English is a difficult language to learn, and the English you use on the phone with a CSR is quite different than the everyday English you use to conduct your everyday business. I speak a bit of French but would in no way be able to inquire about my cable bill (for example) in that language, because I rarely have conversations about my cable bill and haven’t had the opportunity to learn that kind of vocabulary. (Note that frequently, intermediate speakers of languages take industry-specific classes for that language, because of the specific vocabulary that is involved. CSR calls are not on the same level as “beer, please” or “where’s the bathroom.”)
Also, I myself am often frustrated while on the phone with CSRs for reasons that have nothing to do with the language being spoken. Sometimes I am frustrated with the CSR but more often I am frustrated with the situation that is causing me to call them in the first place. Further obstacles (such as “through nobody’s fault, I just don’t have the language skills to accomplish what I need to on this call”) exacerbate my frustration. I’m not saying that makes it okay to yell at the CSR - not by a long shot, nothing makes that okay - just that the reason may not be because they are “demanding” that you speak their language.
Some might be doing just that. But I would venture to guess that the vast majority are simply ordinary people with ordinary frustrations - and ordinary people are sometimes assholes who yell at CSRs.
AT&T has a language line service 1-800-874-9426. I use it all the time when my own company’s bank of Spaniards are busy interpreting for other calls or dueling with sabers. Or when I get calls from other sorts of non-'Merkins who’ve had their cars smashed up. Tough nuts, OP. You’re going to get non-English calls, you know only English, you’re providing the service, find yourself a tool to accommodate your customers.
Shit, if I called for service–grocery store, mortgage company, mechanic shop, hooker–and my initial request was met with a simple “No.” and a complete blowing off of an obvious accommodation requirement with no explanation or suggestion I’d get pissed too. That’s just rude and bottom-of-the-barrel service.
If you want the business, find a way to do business or your competetors will.
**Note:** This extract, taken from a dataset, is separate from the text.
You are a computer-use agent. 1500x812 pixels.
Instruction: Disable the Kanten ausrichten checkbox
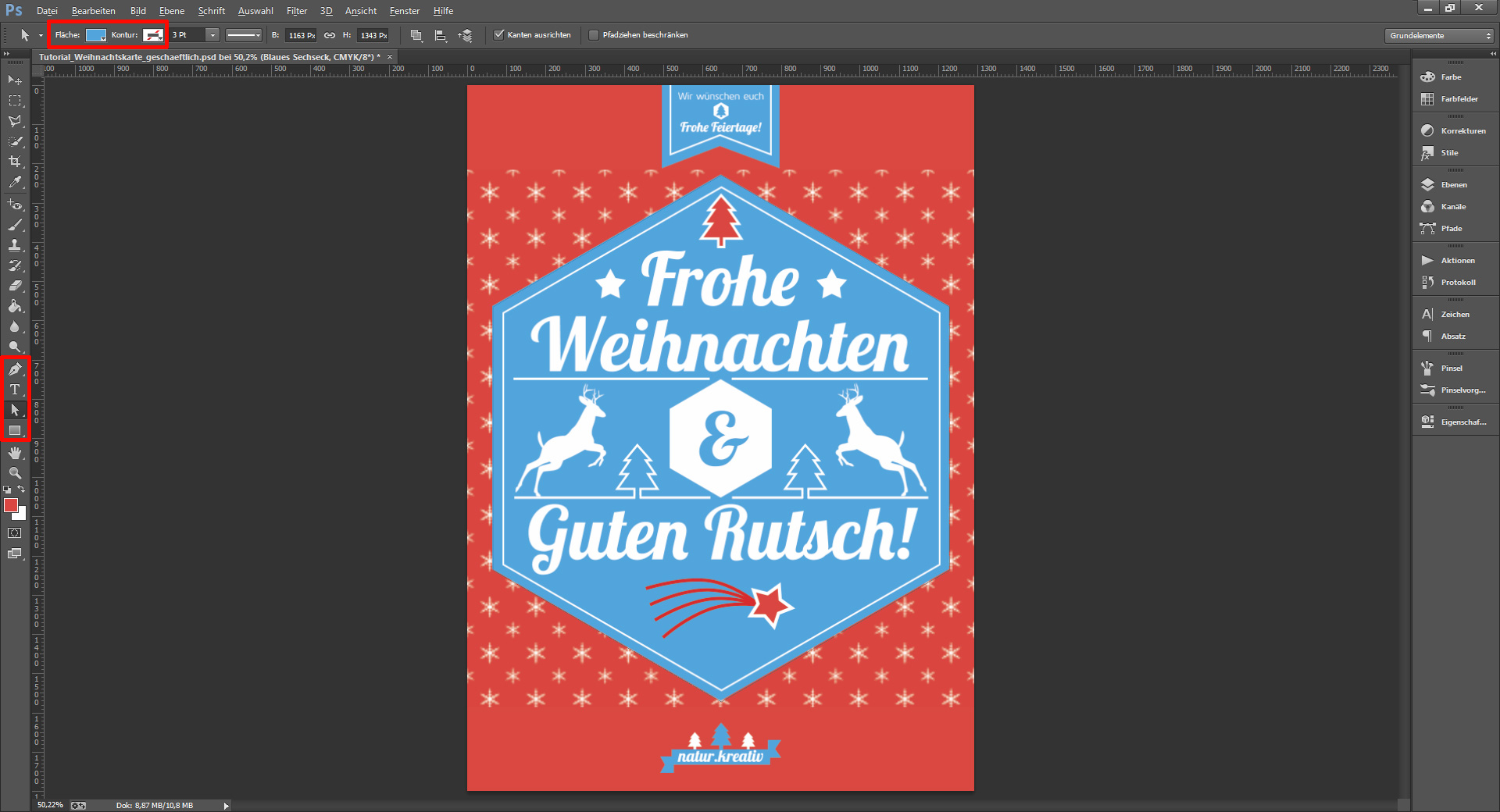(500, 34)
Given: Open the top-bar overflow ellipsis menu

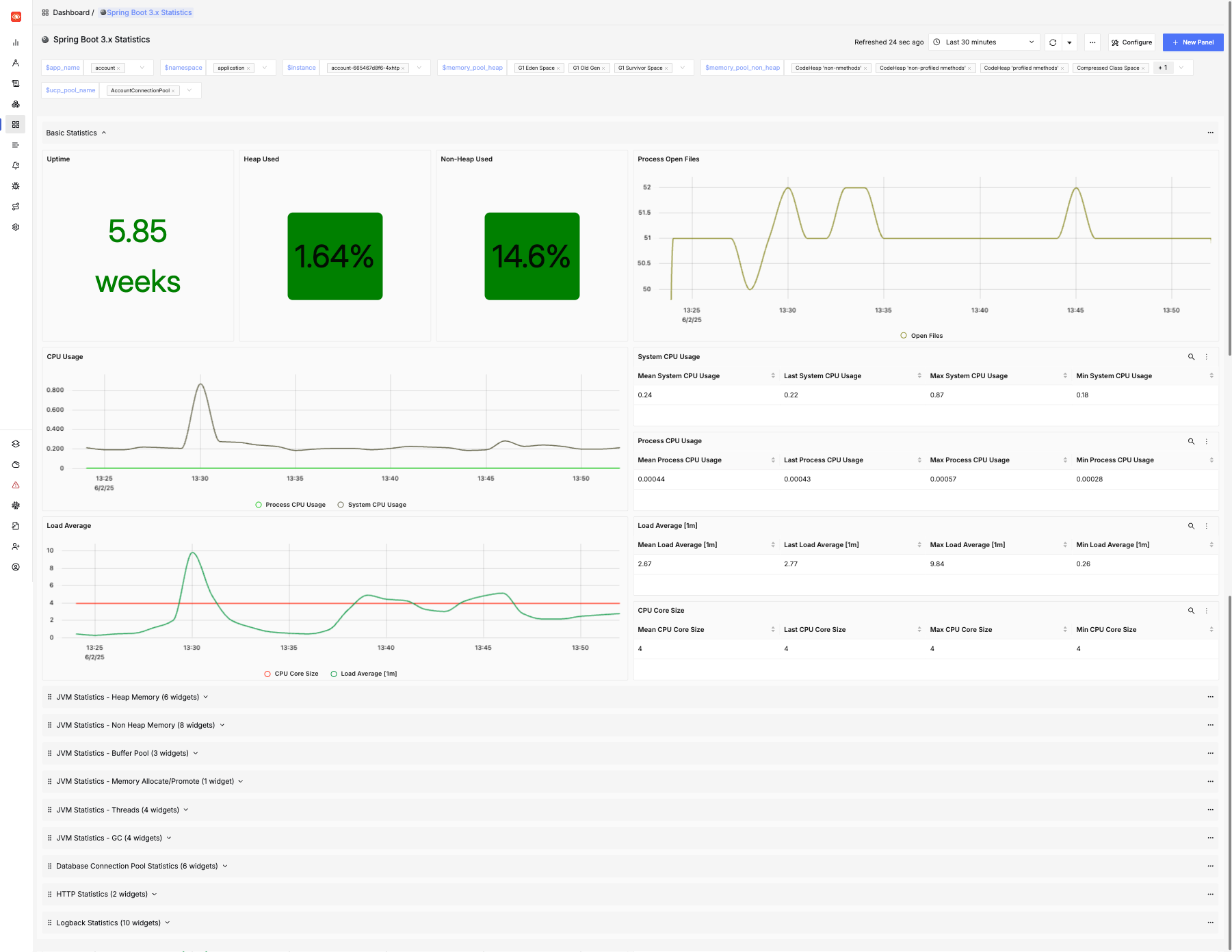Looking at the screenshot, I should (1092, 42).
Or for fuck’s sake at least learn how to say something like “No, I don’t speak Vietnamese, do you know someone who can speak to me in English for you?” Some folks are truly unreasonable, but if the OP is any indication of how things went down I’m willing to bet the trigger wasn’t the language barrier as much as the attitutde. As a CSR you’re not allowed to give attitude. Unless you like getting screamed at.
Really? You had people scream at you for not speaking Polish or Chinese. Where precisely do you work? UN translation services?
You do realize, I hope, that Canada has a very large number of unilingual francophones?
If this scenario arises as often as you make it out to, then I submit that the one who really needs to get a clue is not the caller but your employer. If they’re getting a lot of calls from Spanish-speaking customers (or would-be customers), they’re probably losing a lot of business by not catering to them.
I’d be willing to take that bet every day of the week. And as far as finding someone to translate on the caller’s end, well, unfortunately in the financial services industry we’re bound by rather strict company policies and state and federal privacy laws which limit our ability to talk to anyone who’s not a cardholder, as in, name embossed on the card. Once they establish their identity, sure, we’ll talk to anyone they want us to with their permission but until that happens, I have to be extremely careful.
Most of these calls come from people who’ve bought cell phones and get a rebate card. They call me when they don’t get their card or can’t get it activated or whatever.